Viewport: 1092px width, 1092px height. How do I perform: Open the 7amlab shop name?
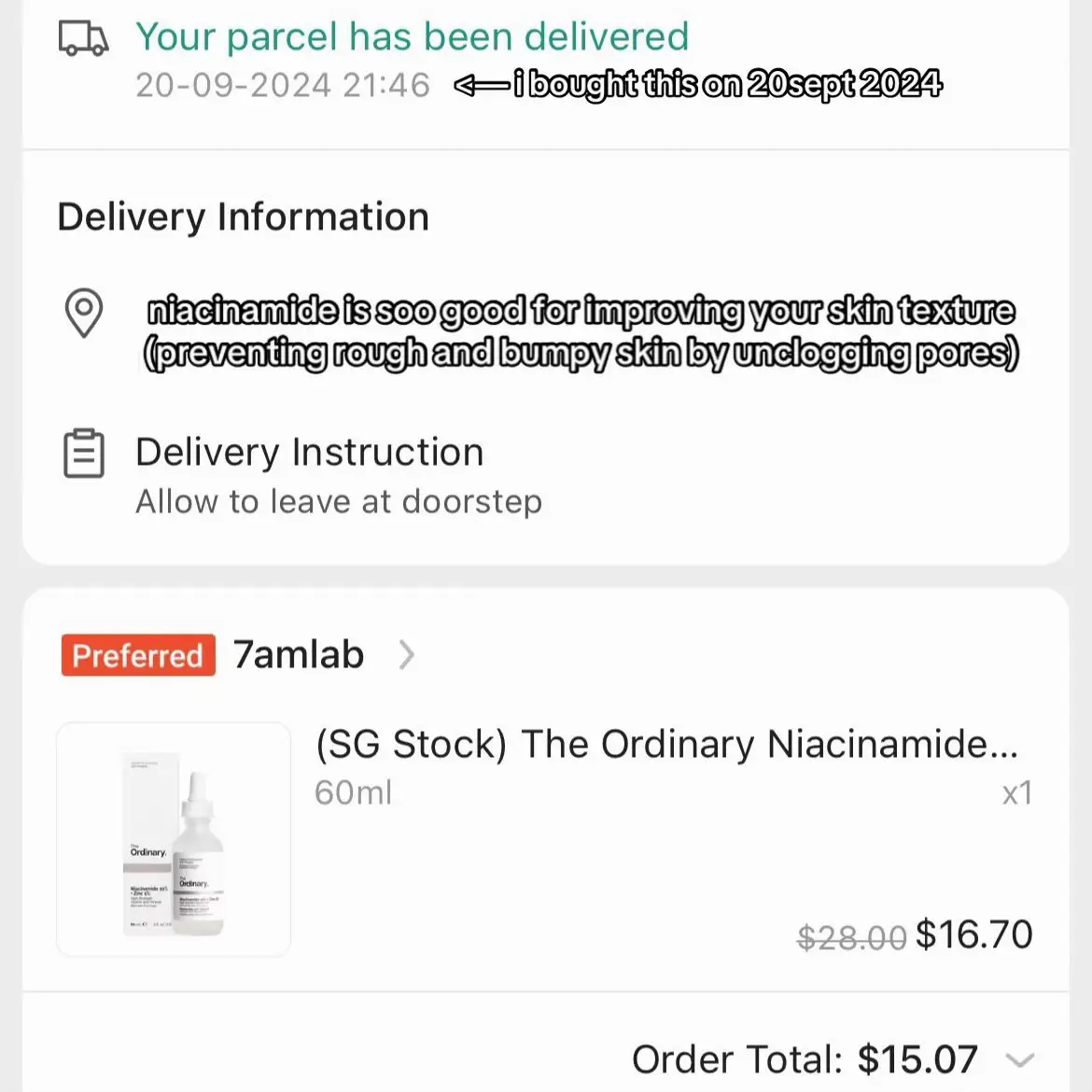click(x=298, y=654)

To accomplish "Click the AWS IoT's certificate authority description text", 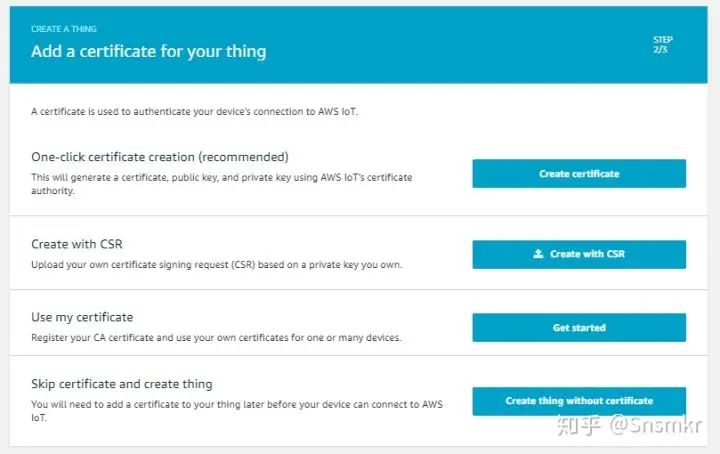I will coord(221,184).
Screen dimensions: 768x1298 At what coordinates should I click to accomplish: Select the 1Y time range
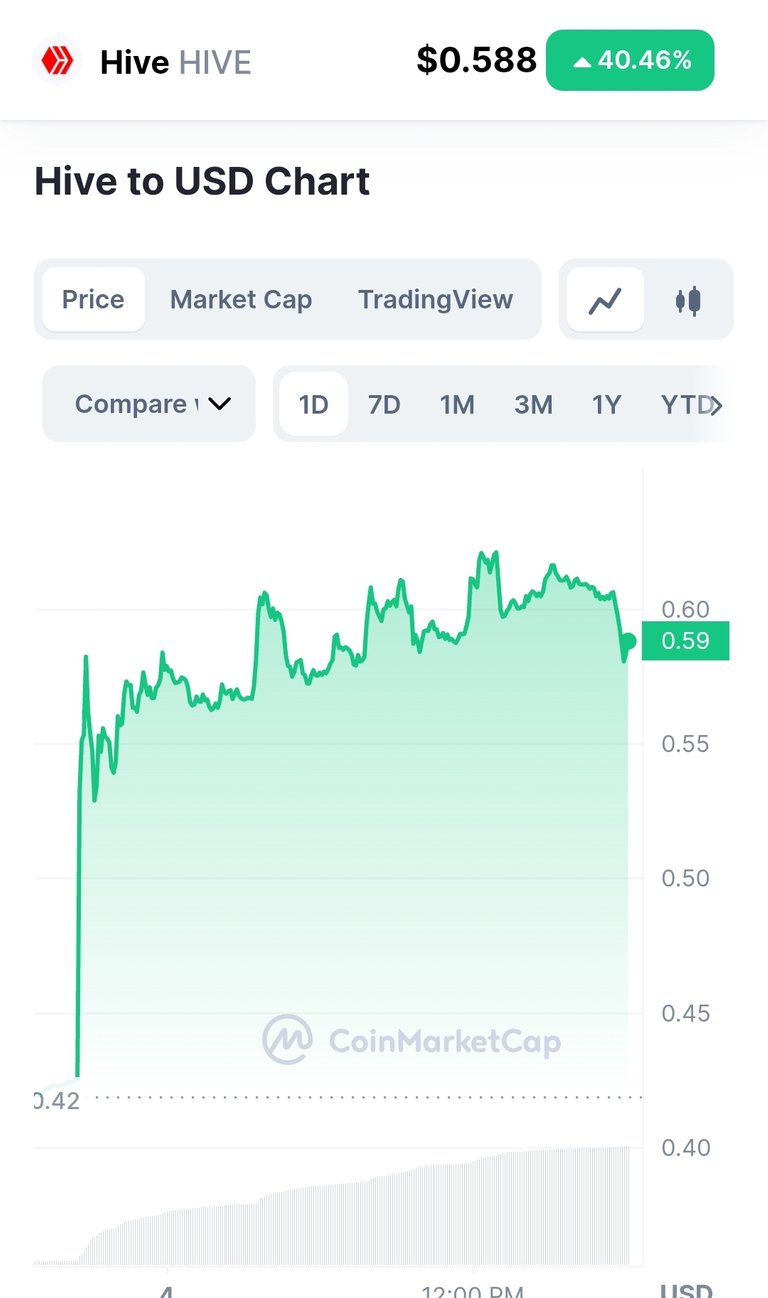point(606,404)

= = = =

**Prompt:** All lines from the one containing "Screen dimensions: 768x1298" to the last line of the data above, both included, should be printed exactly, and the pictures should not appear.

**Response to the task:**
Screen dimensions: 768x1298 At what coordinates should I click to accomplish: Select the 1Y time range
point(606,404)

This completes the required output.